Sometimes I forget that people who think like this exist. She was basically saying that we shouldn't work for peace because it's never going to come... I guess Jesus lied when he told his disciples, "peace be with you" after his resurrection... and I guess Isaiah was kidding when it was written, "They will beat their swords into plowshares and their spears into pruning hooks. Nation will not take up sword against nation, nor will they train for war anymore." And I guess in order for me to disregard these sorts of passages in Scripture I need to "read my Bible"... ironic.
The bottom line is that some people have chosen the path of the Empire and it's ideology has infused itself into their thinking to the point where they've mistaken it for Christianity. They've mistaken assimilation for support, cynicism for faith, militancy for good deeds, and the curse of death for the gospel of peace.
Perhaps we need to go back to basics and remember that the Gospel of Jesus Christ is a gospel of salvation from a curse not of the destruction of the world through the curse. We, like Jesus, must come out the other side of our temptation as people of hope and peace and not as people who give in to the imagination of sin. We must imagine, and dream as God does, a world where death has lost its' sting. We've truly given in when we can use the bible to claim that there is no hope for peace.
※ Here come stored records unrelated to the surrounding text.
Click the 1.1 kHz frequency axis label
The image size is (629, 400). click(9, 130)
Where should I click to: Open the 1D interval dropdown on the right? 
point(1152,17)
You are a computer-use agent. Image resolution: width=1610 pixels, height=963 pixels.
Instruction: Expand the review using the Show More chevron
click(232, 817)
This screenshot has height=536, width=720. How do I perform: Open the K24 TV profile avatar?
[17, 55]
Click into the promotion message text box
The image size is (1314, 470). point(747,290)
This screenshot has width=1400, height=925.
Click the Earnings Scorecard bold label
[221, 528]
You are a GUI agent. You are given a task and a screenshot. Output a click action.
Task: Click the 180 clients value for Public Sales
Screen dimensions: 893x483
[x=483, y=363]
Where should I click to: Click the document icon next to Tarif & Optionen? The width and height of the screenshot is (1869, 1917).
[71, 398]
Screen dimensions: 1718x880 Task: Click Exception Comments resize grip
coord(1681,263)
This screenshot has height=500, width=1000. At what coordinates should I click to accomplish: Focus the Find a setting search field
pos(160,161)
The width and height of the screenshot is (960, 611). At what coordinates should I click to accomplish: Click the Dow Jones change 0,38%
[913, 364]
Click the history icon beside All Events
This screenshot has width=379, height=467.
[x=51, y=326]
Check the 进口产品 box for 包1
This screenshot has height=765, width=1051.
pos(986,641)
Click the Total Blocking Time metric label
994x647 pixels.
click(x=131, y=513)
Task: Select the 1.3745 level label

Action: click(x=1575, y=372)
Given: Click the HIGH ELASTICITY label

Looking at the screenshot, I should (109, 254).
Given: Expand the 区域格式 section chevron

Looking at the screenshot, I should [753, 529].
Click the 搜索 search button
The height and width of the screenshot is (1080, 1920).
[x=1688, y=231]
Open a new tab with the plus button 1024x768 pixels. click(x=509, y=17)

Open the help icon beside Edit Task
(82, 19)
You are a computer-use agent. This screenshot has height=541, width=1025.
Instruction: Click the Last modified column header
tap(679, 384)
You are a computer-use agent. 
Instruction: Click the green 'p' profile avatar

And, P.S., we should all stop reading Joel Rosenberg and Tim LaHaye... just a thought.
I hear these things and I ask God how two people (or churches or groups) can read the Bible so differently. Who is really right? (I ask Him.) How can He stand such divisive talk among His children who equally seek Him? I really want to know!
It's funny you say that you forget those kinds of people exist, because in my experience, they're the norm.
Your liberal theology is a priveleged position; it's not 'vulgar' Christianity (and I mean vulgar in both senses of the word).
You are unfortunately a rare breed: the vast majority of Christians are like the woman you describe--cynical, intolerant, and consumed superficial politics and the material. They likely aren't the ones you surround yourself with mind you, or the ones you read, but they are the standard.
Jesus said we will know a tree by its fruit, and it would seem that the tree of Christianity sags under the weight of so many rotten apples. This is why I believe we should follow Jesus' instructions to cut down the tree and cast it into the fire.
profound words Elliot... You are right, I am in the minority when it comes to evangelical Christianity. But I think there is a shift on the horizon. More and more people like me, maybe even a silent majority, are learning from our mainline brothers and sisters and are learning how to be evangelical without being "conservative" (I think there's been a book written by that very title). I believe you're right that the tree needs to be cut down (I don't know if I mean that the same way you do). That's why I think Christians should just stop with all the nay saying and apocalyptic future reading because the fruit of that stuff just isn't good. I just hope that when we cut down the trees in our own lives, we don't throw the good fruit out with the bad.
Good thoughts man.
If we could just have a giant book burning... now that would solve a lot of problems. All Rosenberg & LaHaye books in one giant fire...
Hahaha. Nice post. Good point on how we have to read the Bible more to learn that only the hopeless parts of it are going to happen, haha.
And I agree with Elliot. Don't you remember my church? Not only are they the norm - they're the unanimous majority (which is why I don't attend business meeting's now that Ty's gone). (Side note: I at first thought Elliot said "the vast majority of Christians like you are women." Haha.)
Also, The Thief, (it's hard to address you with that name): why don't we just toss the optimistic parts of the Bible in that book burning as well?
(P.S. I posted. Thanks for the accountability. After all, you're one of like three people that read my blog.)